Task details – Which of the lines below contain the string "agent"? Pull each one out of the data.

Provided data –
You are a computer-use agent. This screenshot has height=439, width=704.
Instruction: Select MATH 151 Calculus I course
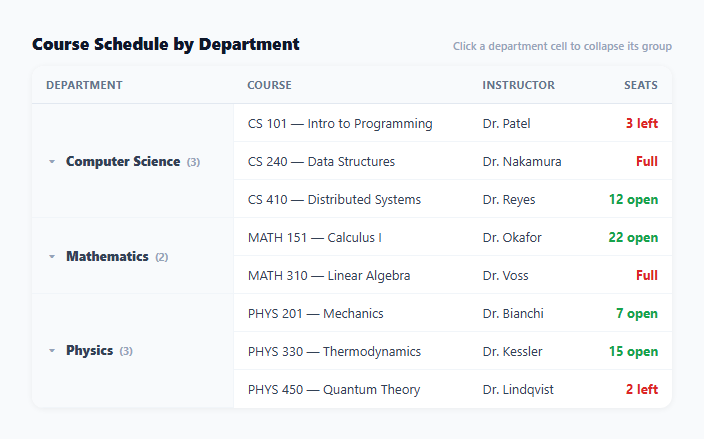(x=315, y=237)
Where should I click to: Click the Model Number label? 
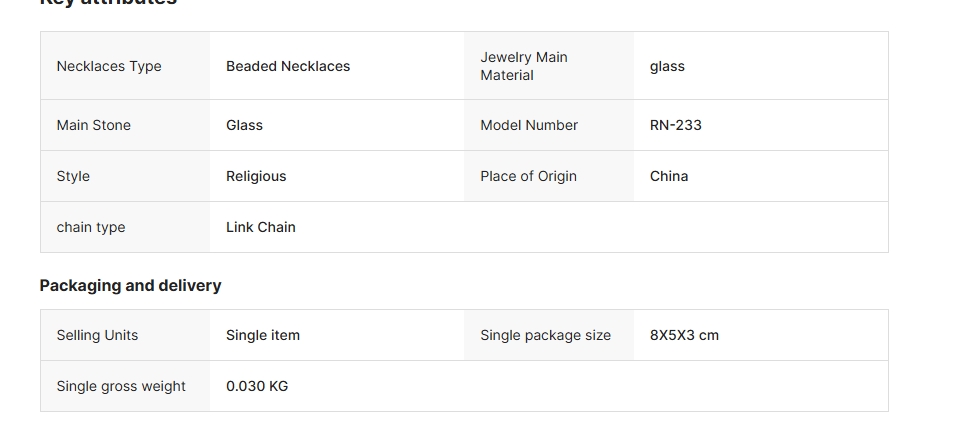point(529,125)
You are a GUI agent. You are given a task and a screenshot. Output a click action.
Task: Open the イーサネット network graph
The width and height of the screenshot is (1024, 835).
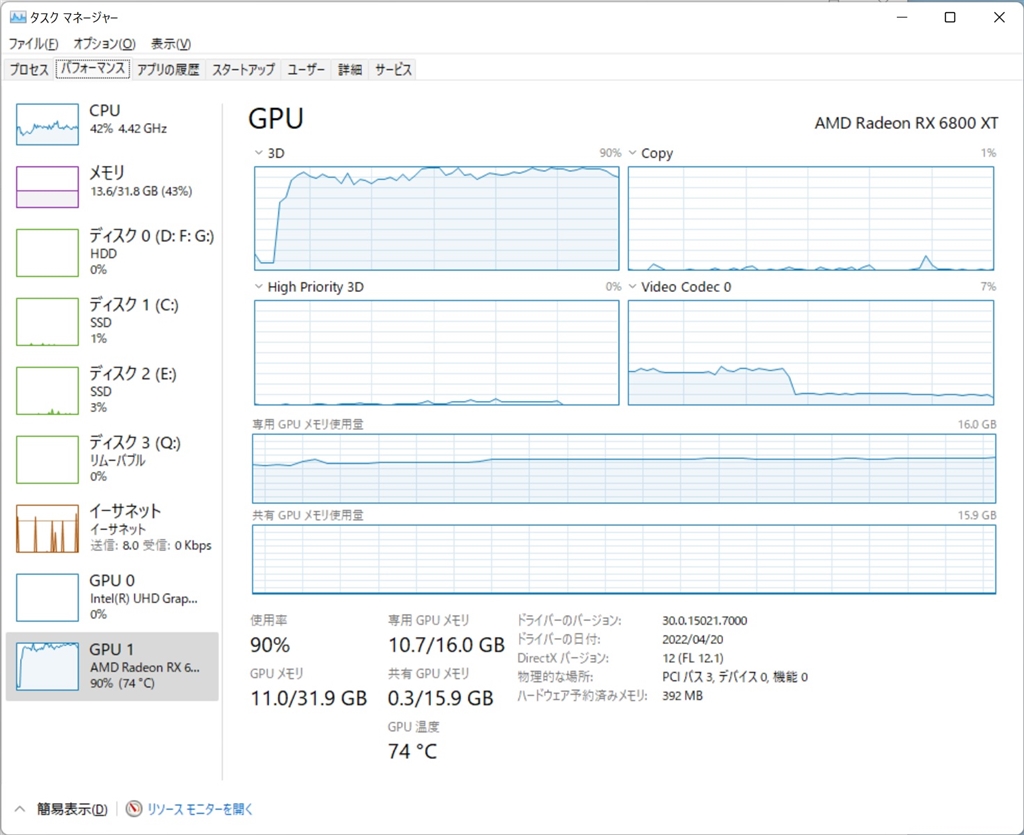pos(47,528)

...

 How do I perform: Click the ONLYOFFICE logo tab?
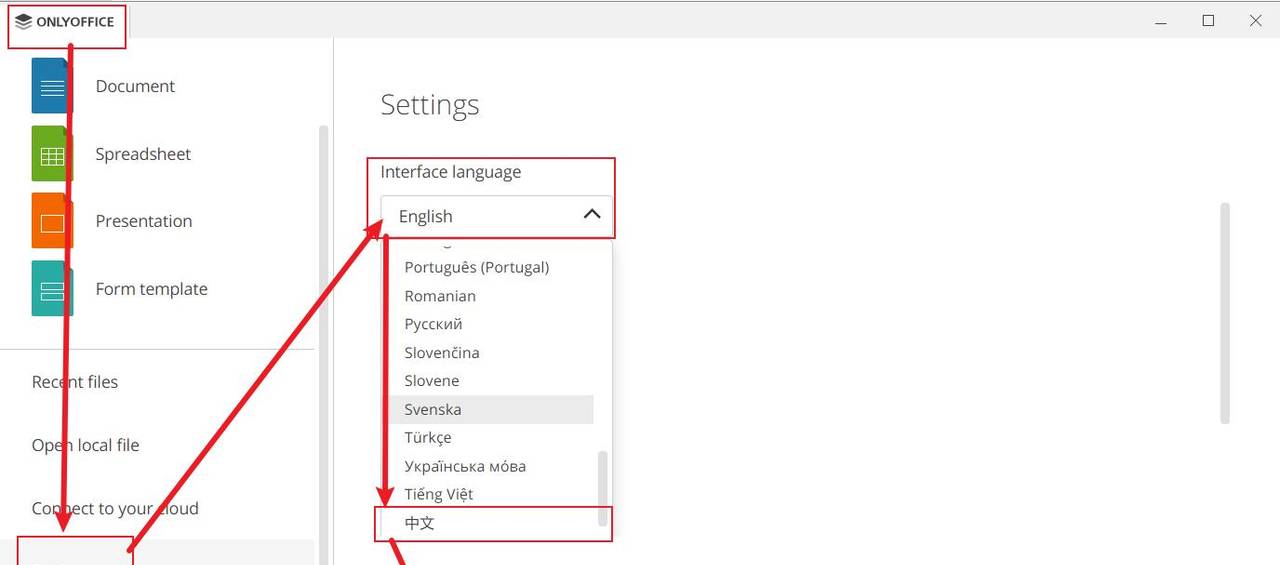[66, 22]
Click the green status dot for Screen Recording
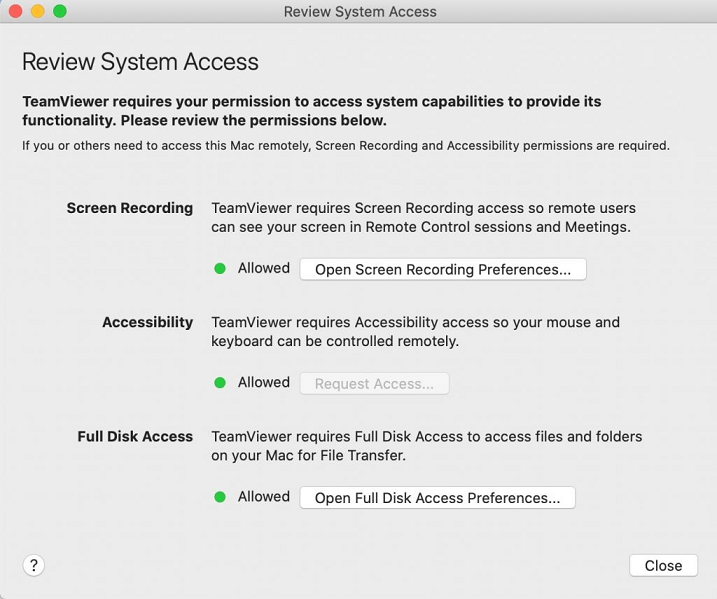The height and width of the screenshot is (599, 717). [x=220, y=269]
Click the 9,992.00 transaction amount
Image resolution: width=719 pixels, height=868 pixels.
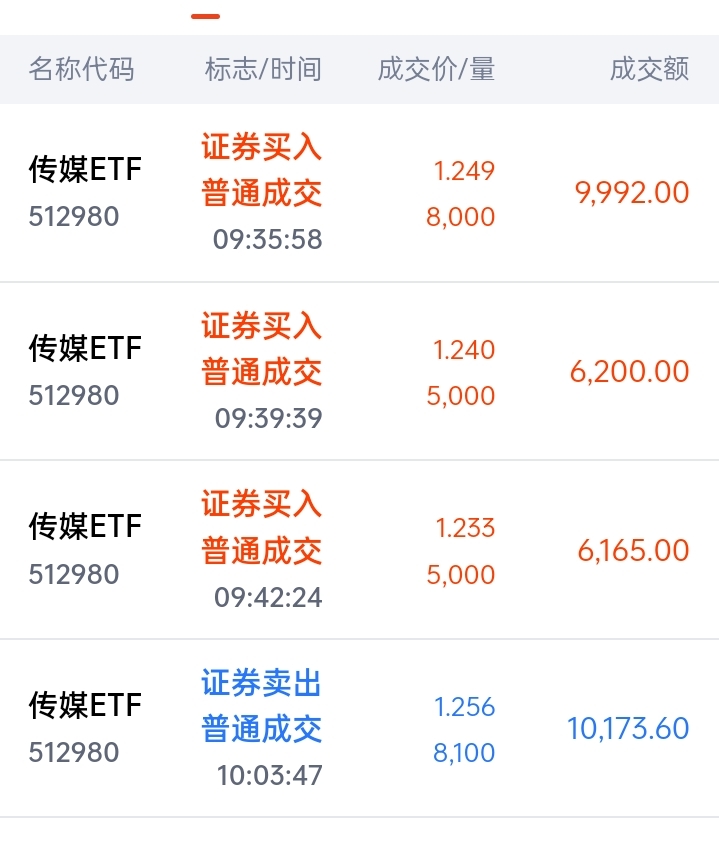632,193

* * *

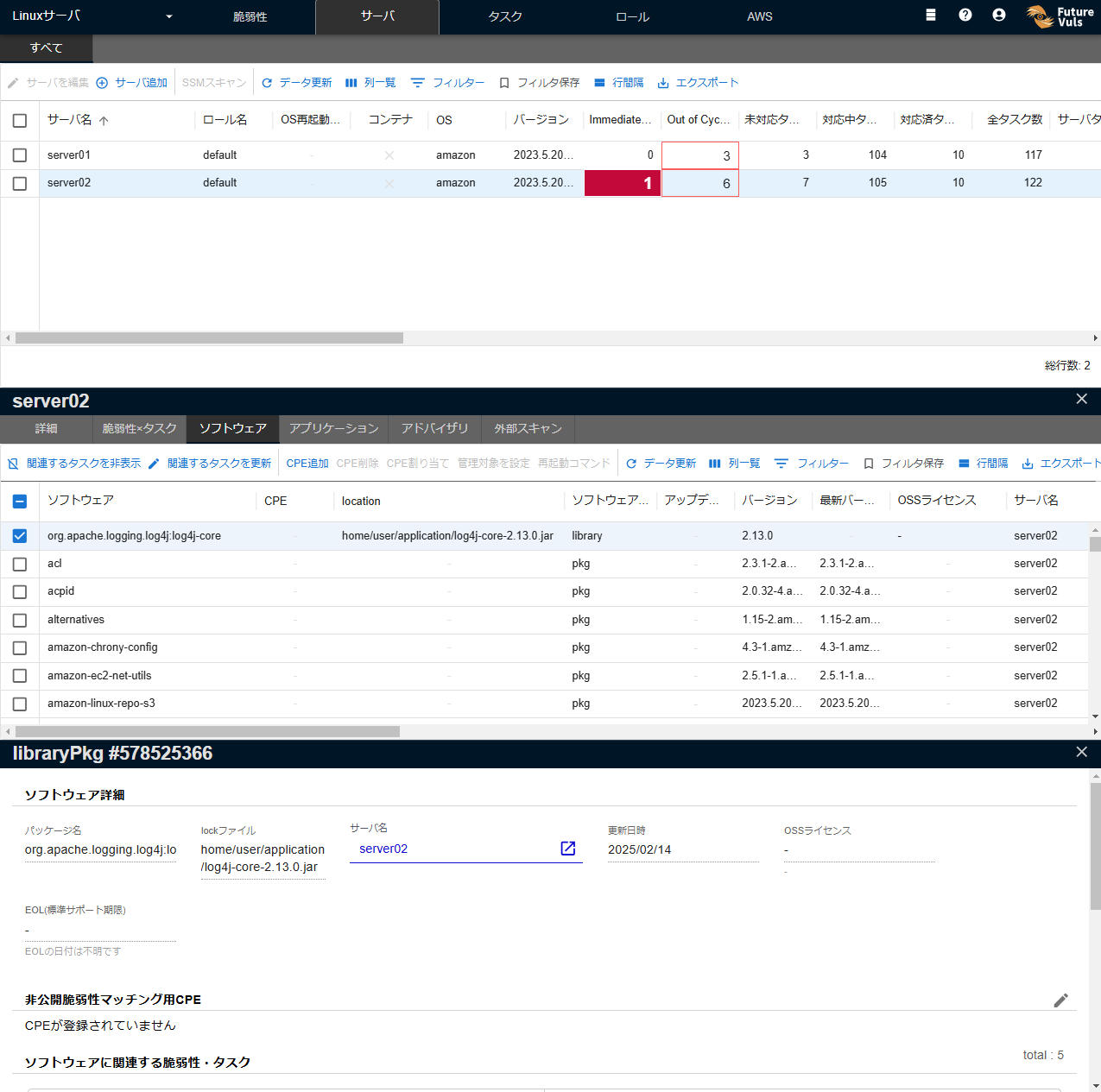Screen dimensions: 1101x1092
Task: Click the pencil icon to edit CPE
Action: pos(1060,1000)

Result of this exercise –
You are a computer-use agent. This screenshot has height=439, width=704.
You are a GUI agent. You are given a task and a screenshot. Output a click action.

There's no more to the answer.